🤖 AI Summary
This work addresses the challenge of aligning heterogeneous vision-language models in federated learning, where clients differ in resources, tasks, and architectures while requiring strict data privacy. To this end, the authors propose the MoR framework, which pioneers the use of preference signals—rather than model parameters—for federated alignment. Each client trains a local reward model using preference annotations, eliminating the need to transmit raw data. MoR further introduces a hybrid reward mechanism and an adaptive routing fusion strategy to harmonize feedback from heterogeneous clients. The global model is optimized via the GRPO algorithm with KL regularization. Notably, MoR operates without sharing data or enforcing uniform model architectures, achieving state-of-the-art performance across three VQA benchmarks, with superior generalization, robustness, and cross-client adaptability.
📝 Abstract
VLMs have broad potential in privacy-sensitive domains such as healthcare and finance, yet strict data-sharing constraints render centralized training infeasible. FL mitigates this issue by enabling decentralized training, but practical deployments face challenges due to client heterogeneity in computational resources, application requirements, and model architectures. We argue that while replacing data with model parameters characterizes the present of FL, replacing parameters with preferences represents a more scalable and privacy-preserving future.
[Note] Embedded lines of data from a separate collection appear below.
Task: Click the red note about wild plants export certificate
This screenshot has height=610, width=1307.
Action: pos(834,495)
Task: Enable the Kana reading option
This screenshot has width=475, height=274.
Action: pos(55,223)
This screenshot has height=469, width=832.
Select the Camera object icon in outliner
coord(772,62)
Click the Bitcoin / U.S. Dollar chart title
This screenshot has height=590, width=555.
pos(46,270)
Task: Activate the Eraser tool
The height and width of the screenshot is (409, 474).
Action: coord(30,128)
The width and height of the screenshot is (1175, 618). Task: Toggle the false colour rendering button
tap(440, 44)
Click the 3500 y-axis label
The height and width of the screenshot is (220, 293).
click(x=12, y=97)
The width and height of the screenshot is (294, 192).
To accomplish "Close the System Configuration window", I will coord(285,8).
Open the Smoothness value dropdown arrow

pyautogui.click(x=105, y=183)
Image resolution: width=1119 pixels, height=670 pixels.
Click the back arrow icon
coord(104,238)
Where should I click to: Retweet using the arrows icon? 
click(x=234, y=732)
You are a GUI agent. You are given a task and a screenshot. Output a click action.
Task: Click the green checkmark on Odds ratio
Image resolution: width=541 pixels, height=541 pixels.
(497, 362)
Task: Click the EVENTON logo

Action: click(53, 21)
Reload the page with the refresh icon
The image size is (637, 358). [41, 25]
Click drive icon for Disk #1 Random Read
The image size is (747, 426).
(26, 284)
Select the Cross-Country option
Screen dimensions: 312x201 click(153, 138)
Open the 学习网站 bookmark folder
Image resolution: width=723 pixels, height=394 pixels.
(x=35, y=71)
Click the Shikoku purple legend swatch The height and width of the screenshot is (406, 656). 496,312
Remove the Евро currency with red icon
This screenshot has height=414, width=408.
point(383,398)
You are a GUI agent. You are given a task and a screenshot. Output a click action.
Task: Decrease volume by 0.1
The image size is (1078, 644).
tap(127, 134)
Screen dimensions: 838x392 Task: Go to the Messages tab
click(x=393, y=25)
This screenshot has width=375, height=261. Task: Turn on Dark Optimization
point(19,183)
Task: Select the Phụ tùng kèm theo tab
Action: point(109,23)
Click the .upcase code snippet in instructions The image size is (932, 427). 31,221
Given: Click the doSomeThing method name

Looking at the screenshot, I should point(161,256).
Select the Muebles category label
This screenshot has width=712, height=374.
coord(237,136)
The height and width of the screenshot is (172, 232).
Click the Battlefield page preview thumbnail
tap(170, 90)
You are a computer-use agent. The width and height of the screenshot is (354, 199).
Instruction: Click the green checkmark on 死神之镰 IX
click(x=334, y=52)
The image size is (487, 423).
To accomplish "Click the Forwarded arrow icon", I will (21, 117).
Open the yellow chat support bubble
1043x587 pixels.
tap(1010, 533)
Motivated by this perspective, we propose MoR, a federated alignment framework based on GRPO with Mixture-of-Rewards for heterogeneous VLMs. MoR initializes a visual foundation model as a KL-regularized reference, while each client locally trains a reward model from local preference annotations, capturing specific evaluation signals without exposing raw data. To reconcile heterogeneous rewards, we introduce a routing-based fusion mechanism that adaptively aggregates client reward signals. Finally, the server performs GRPO with this mixed reward to optimize the base VLM. Experiments on three public VQA benchmarks demonstrate that MoR consistently outperforms federated alignment baselines in generalization, robustness, and cross-client adaptability. Our approach provides a scalable solution for privacy-preserving alignment of heterogeneous VLMs under federated settings.